[Numpy-discussion] feedback request: proposal to add masks to the core ndarray

Thu Jun 23 20:00:38 EDT 2011

On Thu, Jun 23, 2011 at 2:44 PM, Robert Kern <robert.kern at gmail.com> wrote:
> On Thu, Jun 23, 2011 at 15:53, Mark Wiebe <mwwiebe at gmail.com> wrote:
>> Enthought has asked me to look into the "missing data" problem and how NumPy
>> could treat it better. I've considered the different ideas of adding dtype
>> variants with a special signal value and masked arrays, and concluded that
>> adding masks to the core ndarray appears is the best way to deal with the
>> problem in general.
>> I've written a NEP that proposes a particular design, viewable here:
>> https://github.com/m-paradox/numpy/blob/cmaskedarray/doc/neps/c-masked-array.rst
>> There are some questions at the bottom of the NEP which definitely need
>> discussion to find the best design choices. Please read, and let me know of
>> all the errors and gaps you find in the document.
>
> One thing that could use more explanation is how your proposal
> improves on the status quo, i.e. numpy.ma. As far as I can see, you
> are mostly just shuffling around the functionality that already
> exists. There has been a continual desire for something like R's NA
> values by people who are very familiar with both R and numpy's masked
> arrays. Both have their uses, and as Nathaniel points out, R's
> approach seems to be very well-liked by a lot of users. In essence,
> *that's* the "missing data problem" that you were charged with: making
> happy the users who are currently dissatisfied with masked arrays. It
> doesn't seem to me that moving the functionality from numpy.ma to
> numpy.ndarray resolves any of their issues.

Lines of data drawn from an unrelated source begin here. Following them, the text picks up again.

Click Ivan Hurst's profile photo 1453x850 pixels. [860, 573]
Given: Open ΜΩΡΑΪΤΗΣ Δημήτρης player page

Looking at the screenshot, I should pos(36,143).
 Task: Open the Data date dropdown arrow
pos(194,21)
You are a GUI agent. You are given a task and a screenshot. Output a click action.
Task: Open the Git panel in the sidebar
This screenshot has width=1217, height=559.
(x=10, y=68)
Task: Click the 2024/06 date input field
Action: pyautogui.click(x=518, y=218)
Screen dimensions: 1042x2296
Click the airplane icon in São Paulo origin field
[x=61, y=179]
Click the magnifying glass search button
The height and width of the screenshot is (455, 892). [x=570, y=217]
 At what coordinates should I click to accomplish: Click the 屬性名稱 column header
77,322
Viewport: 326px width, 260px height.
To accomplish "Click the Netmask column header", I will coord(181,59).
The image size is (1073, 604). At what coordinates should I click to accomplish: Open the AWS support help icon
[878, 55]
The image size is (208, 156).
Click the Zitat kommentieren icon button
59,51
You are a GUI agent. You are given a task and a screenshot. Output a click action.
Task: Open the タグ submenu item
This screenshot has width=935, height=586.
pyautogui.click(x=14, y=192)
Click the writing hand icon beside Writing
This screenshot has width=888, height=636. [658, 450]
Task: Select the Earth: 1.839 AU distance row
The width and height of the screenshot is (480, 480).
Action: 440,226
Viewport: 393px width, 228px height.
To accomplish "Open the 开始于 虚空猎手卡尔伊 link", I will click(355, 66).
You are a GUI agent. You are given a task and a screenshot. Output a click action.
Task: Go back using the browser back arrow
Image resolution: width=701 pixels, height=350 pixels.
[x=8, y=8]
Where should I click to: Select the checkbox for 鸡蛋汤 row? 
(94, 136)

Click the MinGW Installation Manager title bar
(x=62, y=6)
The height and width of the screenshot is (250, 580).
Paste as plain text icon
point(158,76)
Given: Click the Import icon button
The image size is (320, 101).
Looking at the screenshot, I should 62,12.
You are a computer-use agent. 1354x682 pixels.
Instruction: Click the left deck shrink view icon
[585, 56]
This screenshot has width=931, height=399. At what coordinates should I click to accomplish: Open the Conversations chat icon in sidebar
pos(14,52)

Speaking as a user who's avoided numpy.ma, it wasn't actually because
of the behavior I pointed out (I never got far enough to notice it),
but because I got the distinct impression that it was a "second-class
citizen" in numpy-land. I don't know if that's true. But I wasn't sure
how solidly things like interactions between numpy and masked arrays
worked, or how , and it seemed like it had more niche uses. So it just
seemed like more hassle than it was worth for my purposes. Moving it
into the core and making it really solid *would* address these
issues...

It does have to be solid, though. It occurs to me on further thought
that one major advantage of having first-class "NA" values is that it
preserves the standard looping idioms:

for i in xrange(len(x)):
  x[i] = np.log(x[i])

According to the current proposal, this will blow up, but np.log(x)
will work. That seems suboptimal to me.

I do find the argument that we want a general solution compelling. I
suppose we could have a magic "NA" value in Python-land which
magically triggers fiddling with the mask when assigned to numpy
arrays.

It's should also be possible to accomplish a general solution at the
dtype level. We could have a 'dtype factory' used like:
  np.zeros(10, dtype=np.maybe(float))
where np.maybe(x) returns a new dtype whose storage size is x.itemsize
+ 1, where the extra byte is used to store missingness information.
(There might be some annoying alignment issues to deal with.) Then for
each ufunc we define a handler for the maybe dtype (or add a
special-case to the ufunc dispatch machinery) that checks the
missingness value and then dispatches to the ordinary ufunc handler
for the wrapped dtype.

This would require fixing the issue where ufunc inner loops can't
actually access the dtype object, but we should fix that anyway :-).

-- Nathaniel